Meet Fred.
This story starts with a hypothetical PhD student. Let’s call him Fred. Fred is doing a PhD in food science and has a vegetarian flat-mate (let’s call her Karen).
After living with Karen for a few months, Fred noticed that Karen and her vegetarian friends eat a lot of beans. Being the curious person he is (meaning, his advisor was bugging him for months about not publishing enough), Fred decided to look into this phenomenon and came up with an experiment. Following his usual workflow (see Figure 1), he first came up with a hypothesis, based on his observations. The hypothesis was: vegetarians eat more beans than meat-eaters.

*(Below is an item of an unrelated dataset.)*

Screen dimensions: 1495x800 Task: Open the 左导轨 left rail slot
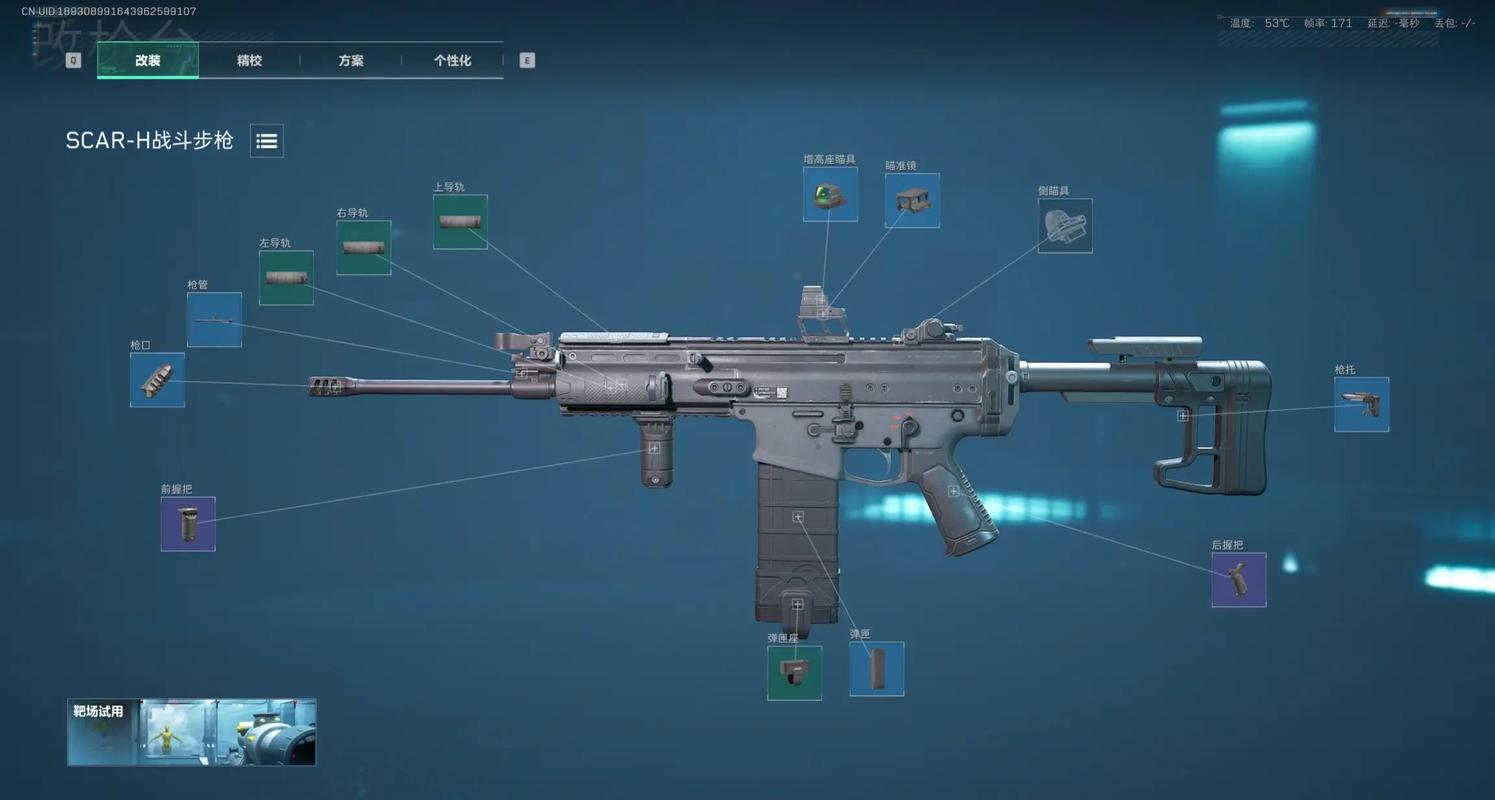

Then he started to plan his experiment: First, he figured out a way for measuring bean consumption:
What to measure?
- amount of beans eaten per month
- vegetarian or not?
- other stuff (cheap shots in the dark)
How to measure it?
- questionnaire
Considering the fact, that he had no actual resources for this study, Fred decided to work with what he has access to. What he and most university researchers have an unlimited access to is… university students.

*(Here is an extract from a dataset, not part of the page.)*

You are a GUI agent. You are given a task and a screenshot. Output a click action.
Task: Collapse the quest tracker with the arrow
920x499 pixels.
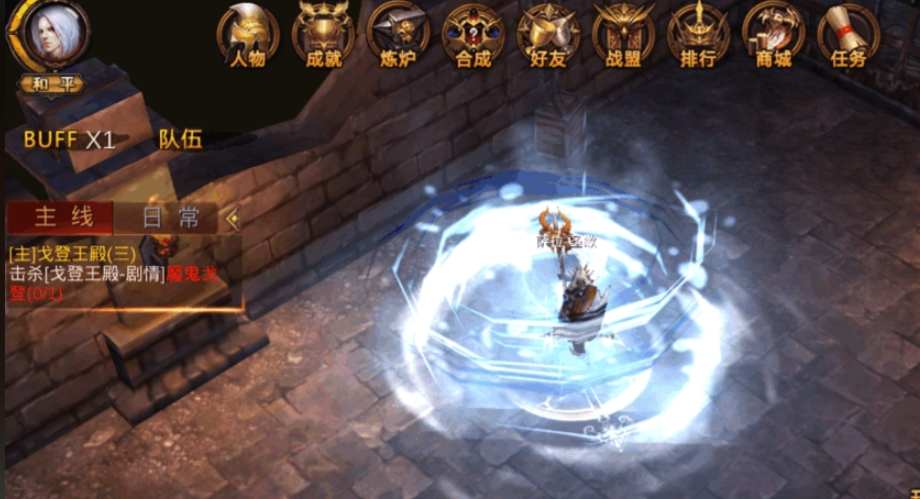point(232,217)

So at the end of one of his classes, Fred gave his carefully created questionnaire to his students and promised a burrito coupon to everyone who fills it out. (Yes, Fred also works as a delivery guy at the little Mexican place near one of the dorms. Also, he is a marketing genius.)

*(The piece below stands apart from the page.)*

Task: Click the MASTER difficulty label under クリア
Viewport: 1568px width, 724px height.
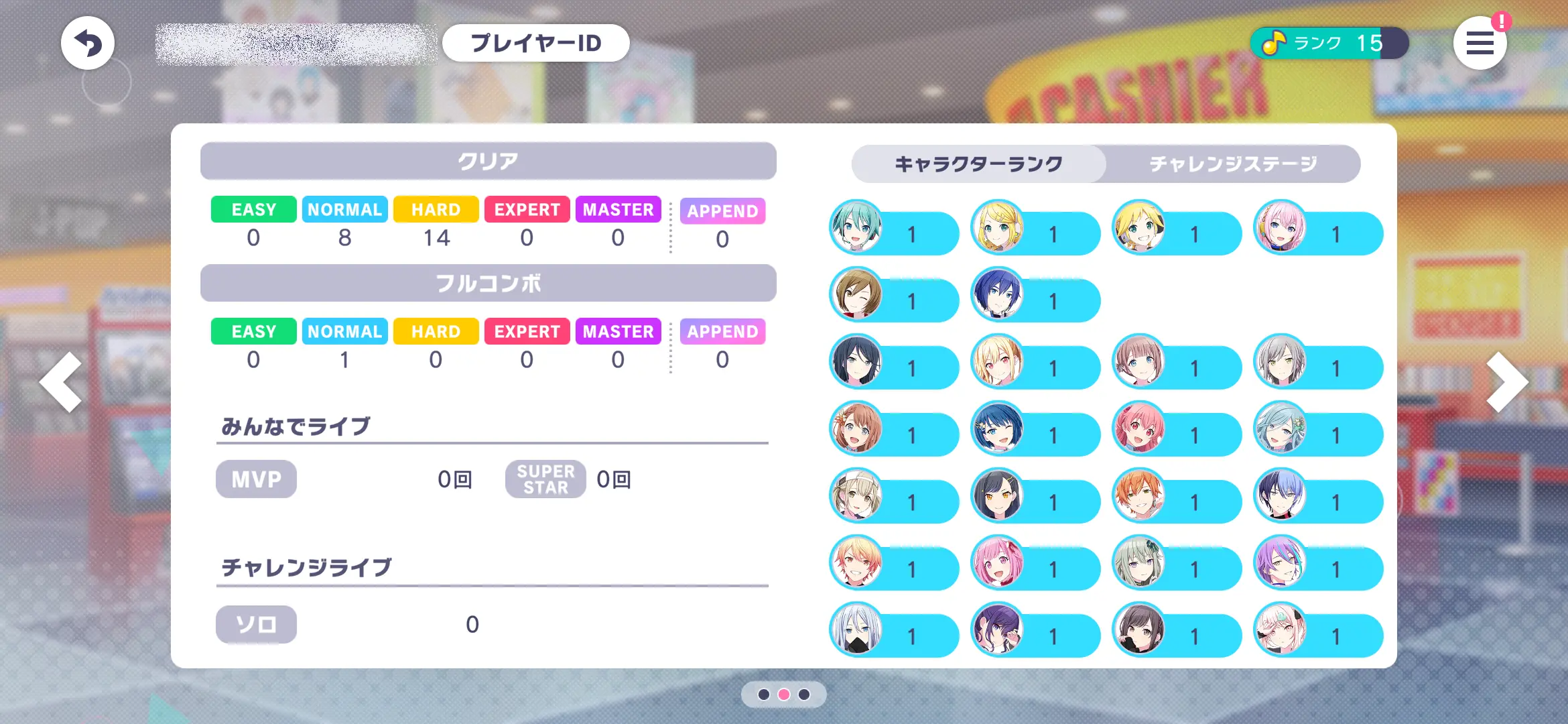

After collecting the questionnaires the next week and some well deserved bonus from his boss at the burrito place (sales went up 50%), he did a standard data analysis using his favourite statistical tool R.
He came up with the following descriptive statistics:
After running some tests, Fred happily discovered that he found a significant difference!
Lucky Fred also found a significant result with one of his cheap shots. Vegetarians seem to weigh significantly less than meat eaters.
After this, Fred wrote up an article, it got published and Fred and his thesis advisor (who was the last author of the paper, obviously) lived happily ever after (or at least until the need for a next paper arose).
Epilogue
A few years and burritos later, on a cold Friday night, Fred was putting together the list of his best publications for a grant. On that fateful night, Fred realised a few things about his beloved little paper:
1. Not representative sample: He made the mistake (like many other researchers) of using WEIRD people for his study.
2. Significant but not relevant: The difference between the two groups was significant, but was it relevant? The difference between the means is: 0.0389039. Which is: 38.9039 grams ~ 0.5 dl / month.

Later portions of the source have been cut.